[YOUR GOAL]: Retype, word for word, each line between the lines holding "Goa Escorts (420, 2519)" and "Eesha Contact Details", inclusive, and leave the rest of the data alone.

[SUPPLIED DATA Boundary: Start]

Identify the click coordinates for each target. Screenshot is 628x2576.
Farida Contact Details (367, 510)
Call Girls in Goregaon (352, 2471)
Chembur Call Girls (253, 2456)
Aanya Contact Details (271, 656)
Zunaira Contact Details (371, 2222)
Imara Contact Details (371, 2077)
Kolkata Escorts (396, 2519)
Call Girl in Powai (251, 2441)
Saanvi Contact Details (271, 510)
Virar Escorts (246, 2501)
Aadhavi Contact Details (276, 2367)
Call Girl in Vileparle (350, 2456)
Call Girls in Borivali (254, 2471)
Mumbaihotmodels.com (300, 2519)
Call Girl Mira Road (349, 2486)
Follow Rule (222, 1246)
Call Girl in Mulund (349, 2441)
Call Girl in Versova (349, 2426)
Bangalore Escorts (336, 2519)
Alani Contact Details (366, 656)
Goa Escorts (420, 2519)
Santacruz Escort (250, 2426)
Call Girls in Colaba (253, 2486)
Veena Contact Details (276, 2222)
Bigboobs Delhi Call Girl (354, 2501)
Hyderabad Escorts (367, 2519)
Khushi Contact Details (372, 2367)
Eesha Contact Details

[SUPPLIED DATA Boundary: End]
[SUPPLIED DATA Boundary: Start]

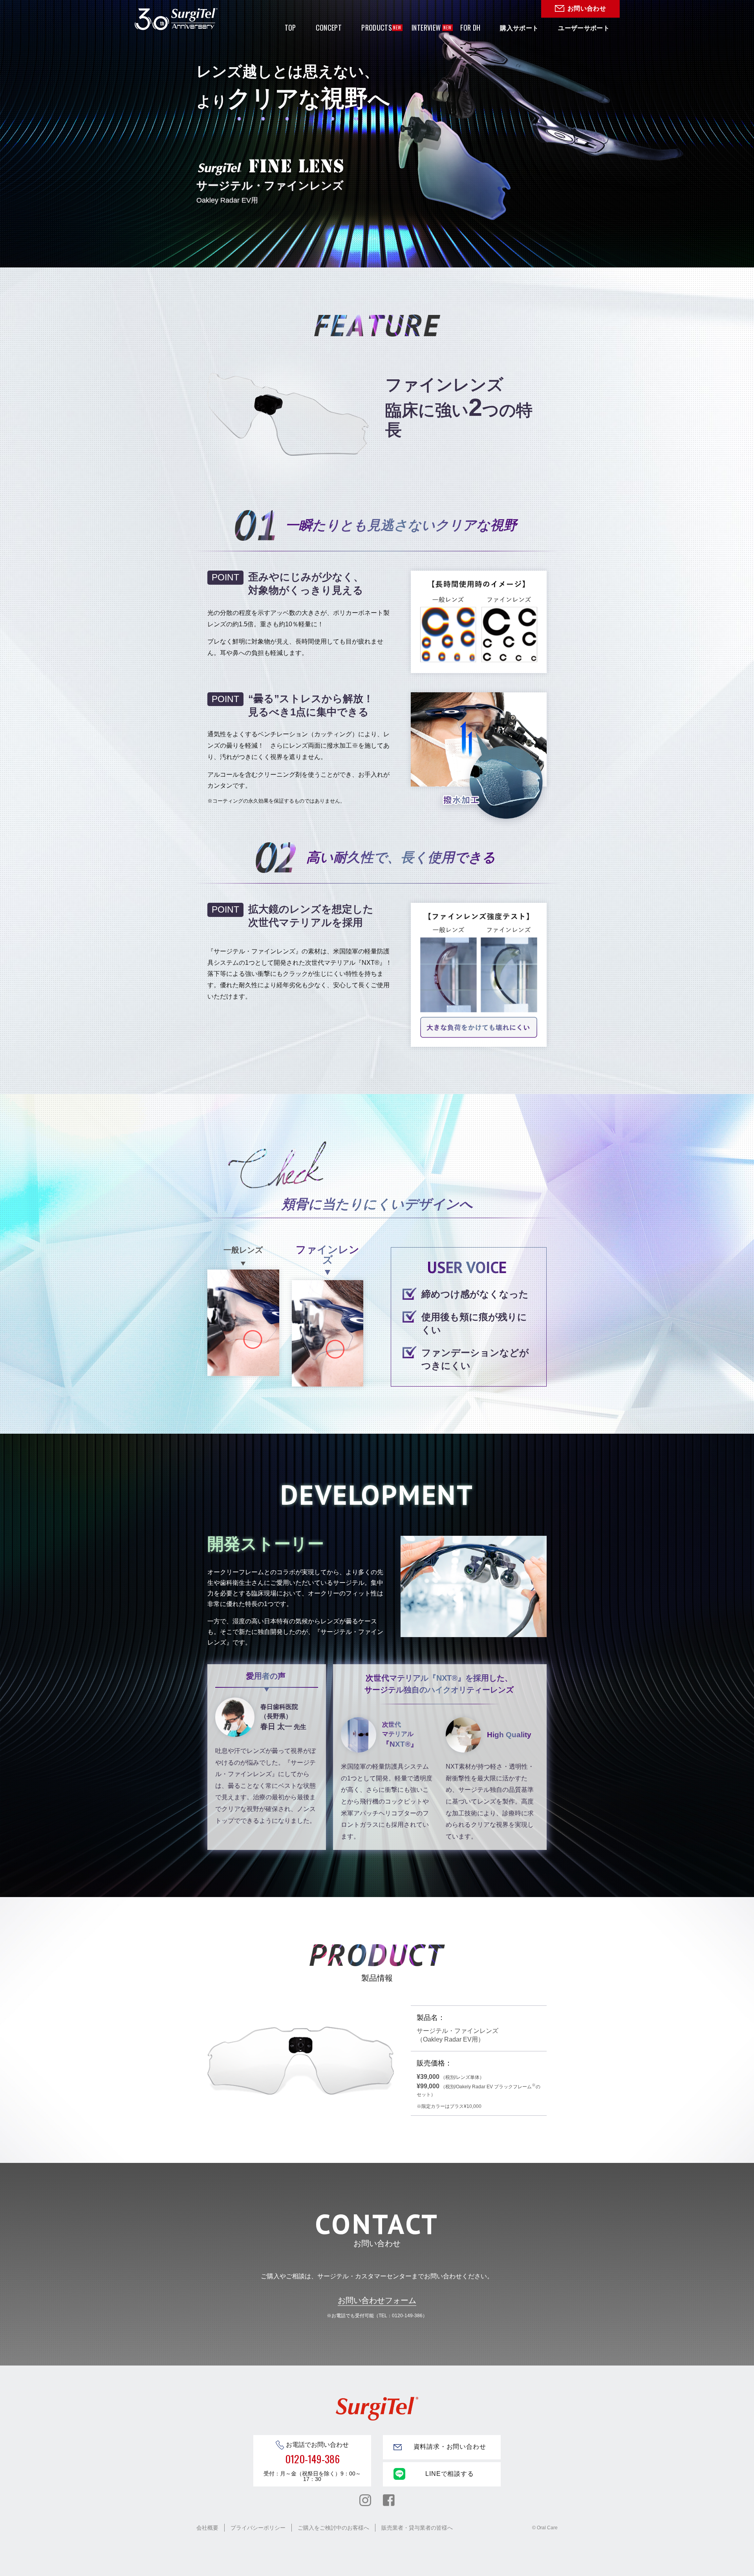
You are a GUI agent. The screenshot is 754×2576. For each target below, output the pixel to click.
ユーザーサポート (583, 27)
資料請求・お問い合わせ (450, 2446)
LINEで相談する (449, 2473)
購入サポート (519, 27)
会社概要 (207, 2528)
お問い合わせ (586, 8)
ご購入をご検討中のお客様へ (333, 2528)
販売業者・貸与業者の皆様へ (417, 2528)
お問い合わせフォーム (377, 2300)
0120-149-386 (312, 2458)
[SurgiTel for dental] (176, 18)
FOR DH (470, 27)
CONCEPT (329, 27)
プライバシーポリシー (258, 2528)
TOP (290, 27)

[SUPPLIED DATA Boundary: End]

[YOUR SOLUTION]:
Goa Escorts (420, 2519)
Santacruz Escort (250, 2426)
Call Girls in Colaba (253, 2486)
Veena Contact Details (276, 2222)
Bigboobs Delhi Call Girl (354, 2501)
Hyderabad Escorts (367, 2519)
Khushi Contact Details (372, 2367)
Eesha Contact Details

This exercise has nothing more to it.